Explicitly exclude etcd and etcd-readiness checks (OCPBUGS-48177) and have etcd operator take responsibility for properly reporting etcd readiness. Justification: kube-apiserver instances get removed from a load balancer when etcd starts to report not ready (as will KA's /readyz). Client connections can withstand etcd unreadiness longer than the readiness timeout is. Thus, it is not necessary to drop connections in case etcd resumes its readiness before a client connection times out naturally. This is a downstream patch only as OpenShift's way of using etcd is unique.

Which issue(s) this PR fixes:

Fixes #

Special notes for your reviewer:

Each health check is also registered as a readyz check. Thus registration of both etcd and etcd-readiness checks can't be just simply commented out/removed.
The logic for excluding checks through ?exclude= URL construct does not distinguish between health, livez and readyz checks. So patching the code on the level of getExcludedChecks would require to extend underlying handleRootHealth and InstallPathHandlerWithHealthyFunc with extra arguments to inject the list of excluded checks.
I choose the middle ground of letting both checks to be added through AddReadyzChecks. Yet excluded from the final addition addition since AddReadyzChecks can be invoked from multiple places.

Does this PR introduce a user-facing change?

Additional documentation e.g., KEPs (Kubernetes Enhancement Proposals), usage docs, etc.:

openshift-ci-robot · 2025-01-16T13:05:27Z

@ingvagabund: This pull request references Jira Issue OCPBUGS-48177, which is invalid:

expected the bug to target the "4.19.0" version, but no target version was set

Comment /jira refresh to re-evaluate validity if changes to the Jira bug are made, or edit the title of this pull request to link to a different bug.

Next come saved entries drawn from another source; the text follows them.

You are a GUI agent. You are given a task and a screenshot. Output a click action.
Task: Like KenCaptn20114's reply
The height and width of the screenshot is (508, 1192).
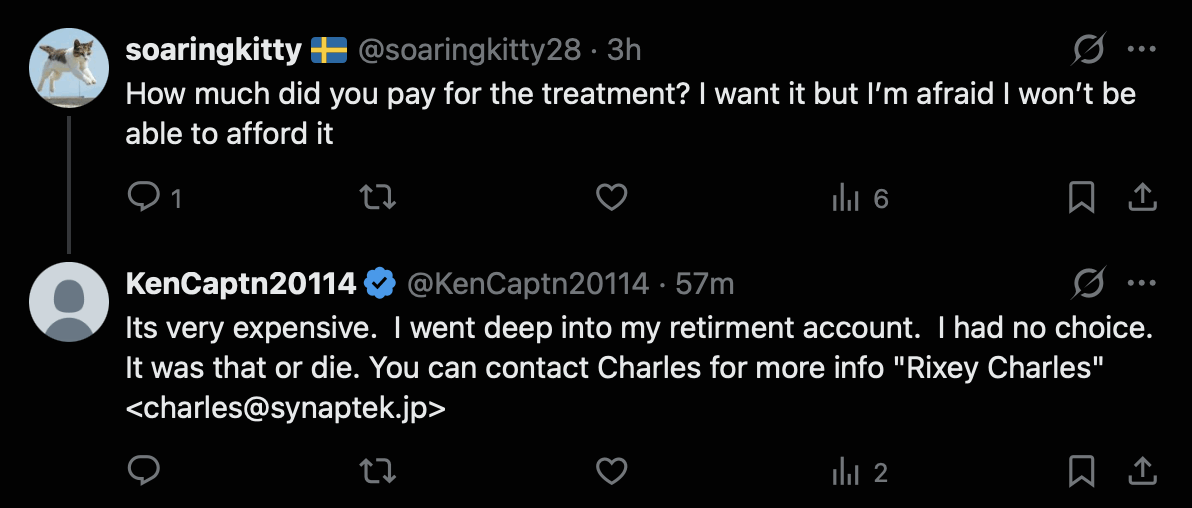pyautogui.click(x=611, y=471)
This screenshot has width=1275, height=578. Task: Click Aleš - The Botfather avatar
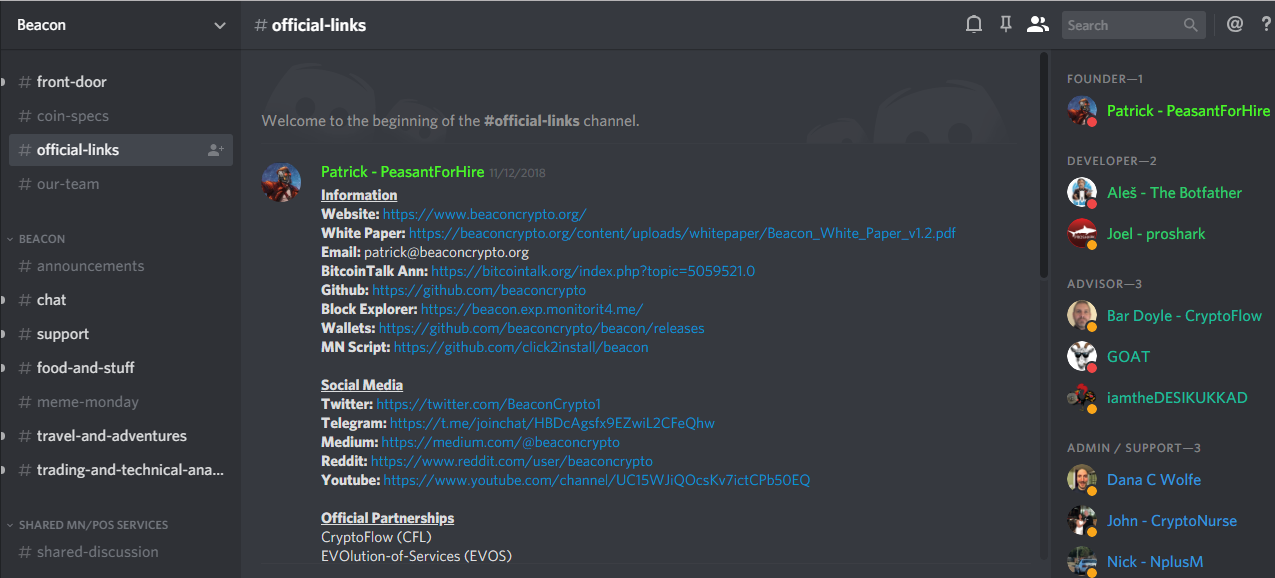(1082, 193)
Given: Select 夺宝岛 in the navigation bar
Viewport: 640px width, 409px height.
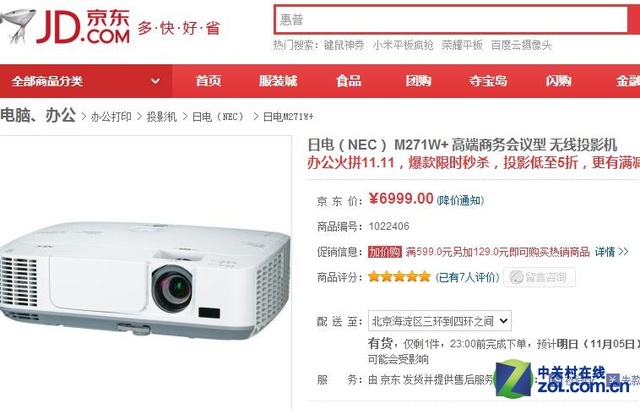Looking at the screenshot, I should (488, 81).
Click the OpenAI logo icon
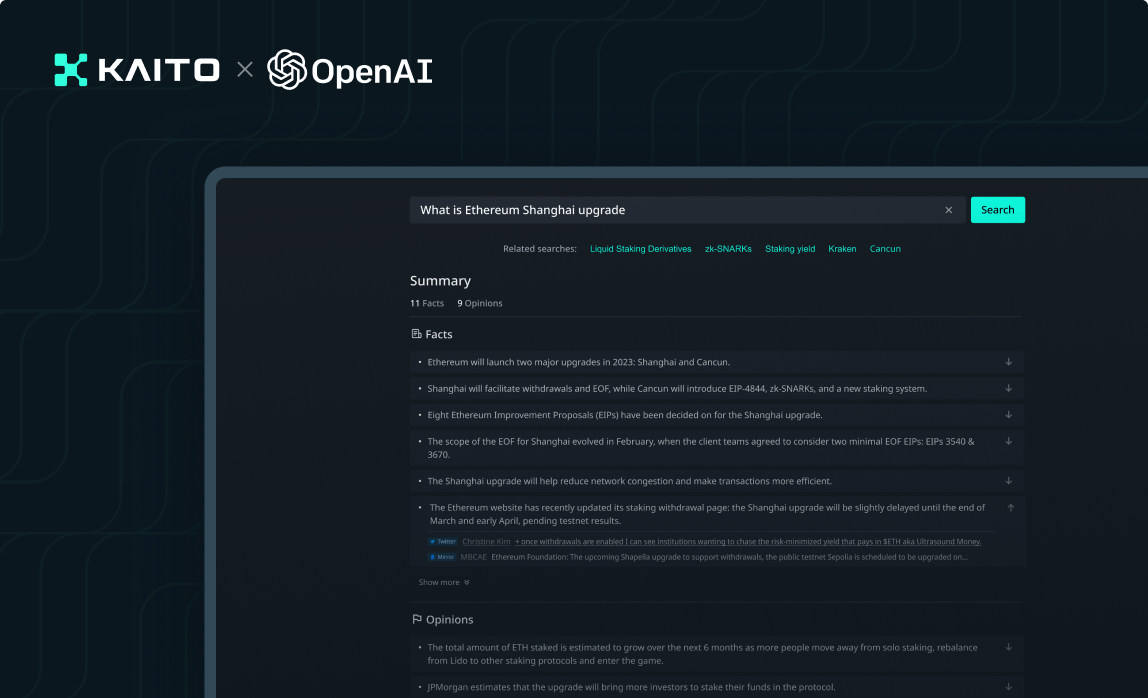The height and width of the screenshot is (698, 1148). coord(287,70)
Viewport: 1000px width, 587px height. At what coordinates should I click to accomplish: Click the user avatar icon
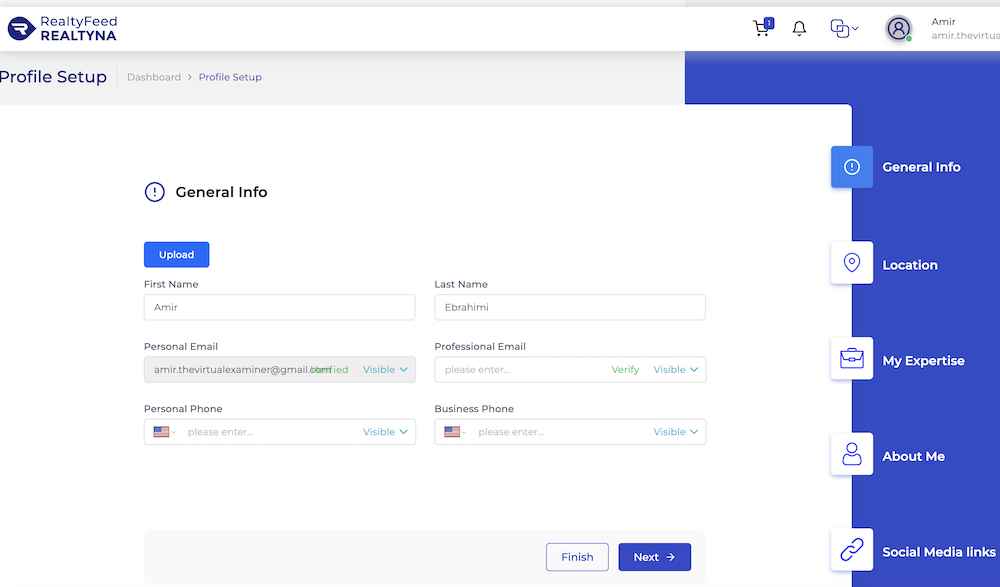click(899, 29)
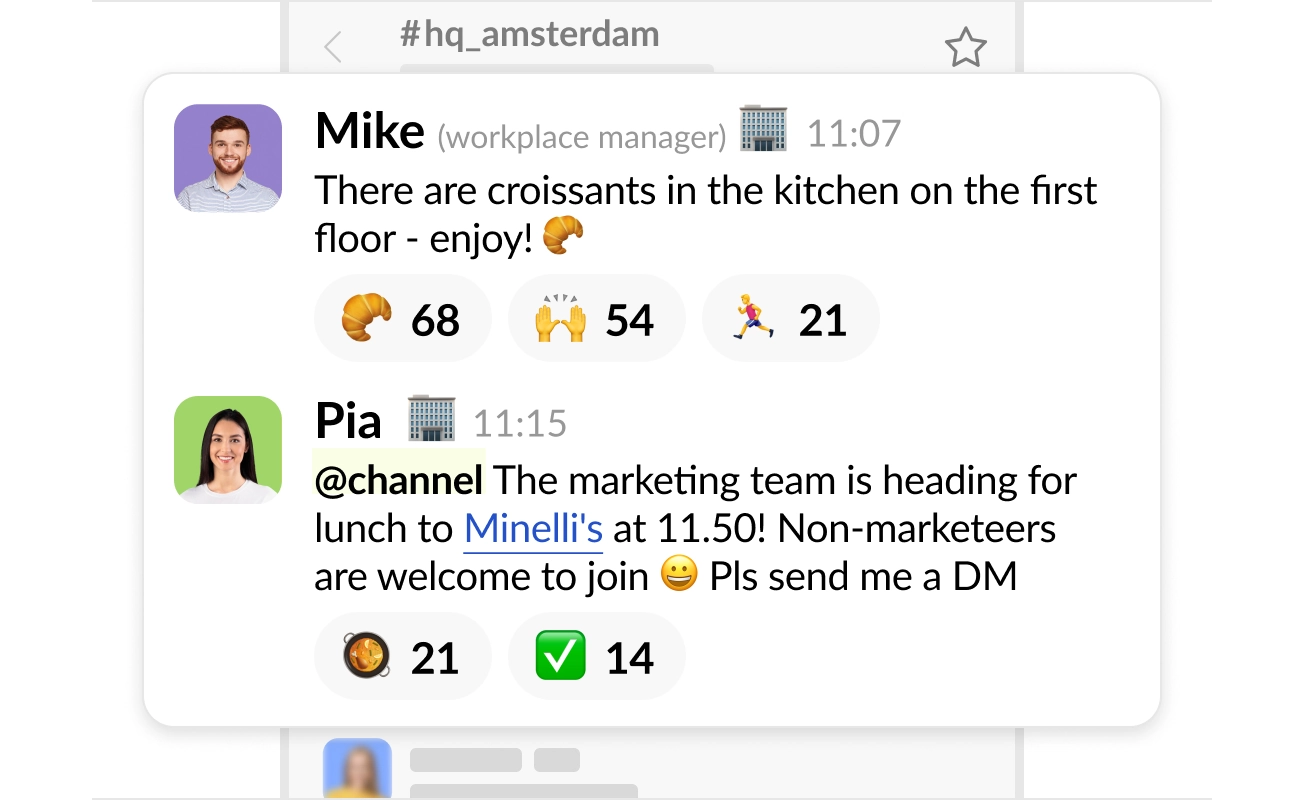Click Pia's office building status icon
1302x800 pixels.
point(432,419)
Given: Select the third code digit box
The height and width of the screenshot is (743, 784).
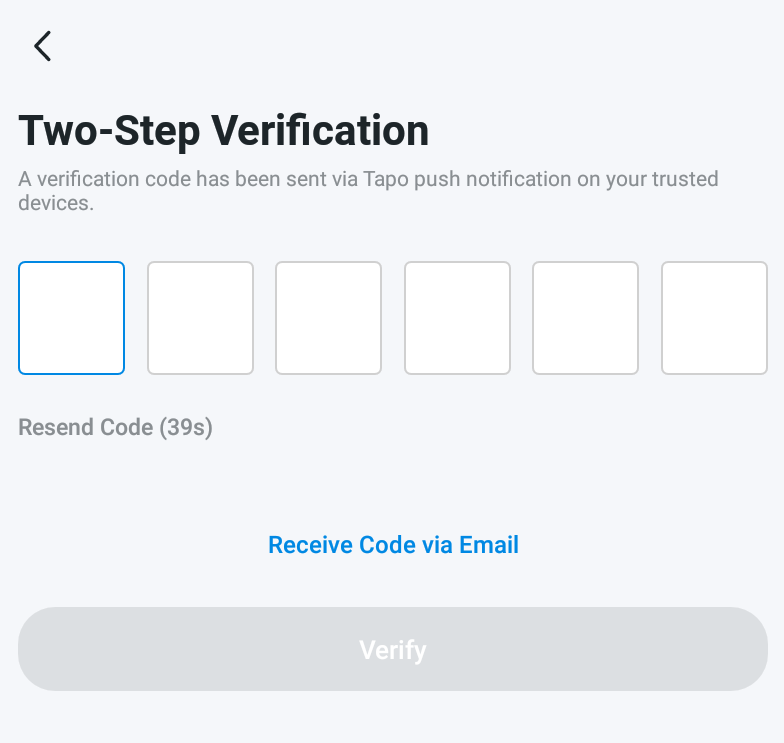Looking at the screenshot, I should tap(328, 318).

The bug has been updated to refer to the pull request using the external bug tracker.

In response to this:

What type of PR is this?

/kind feature

What this PR does / why we need it:

Explicitly exclude etcd and etcd-readiness checks (OCPBUGS-48177) and have etcd operator take responsibility for properly reporting etcd readiness. Justification: kube-apiserver instances get removed from a load balancer when etcd starts to report not ready (as will KA's /readyz). Client connections can withstand etcd unreadiness longer than the readiness timeout is. Thus, it is not necessary to drop connections in case etcd resumes its readiness before a client connection times out naturally. This is a downstream patch only as OpenShift's way of using etcd is unique.

Which issue(s) this PR fixes:

Fixes #

Special notes for your reviewer:

Does this PR introduce a user-facing change?
Additional documentation e.g., KEPs (Kubernetes Enhancement Proposals), usage docs, etc.:

Instructions for interacting with me using PR comments are available here. If you have questions or suggestions related to my behavior, please file an issue against the openshift-eng/jira-lifecycle-plugin repository.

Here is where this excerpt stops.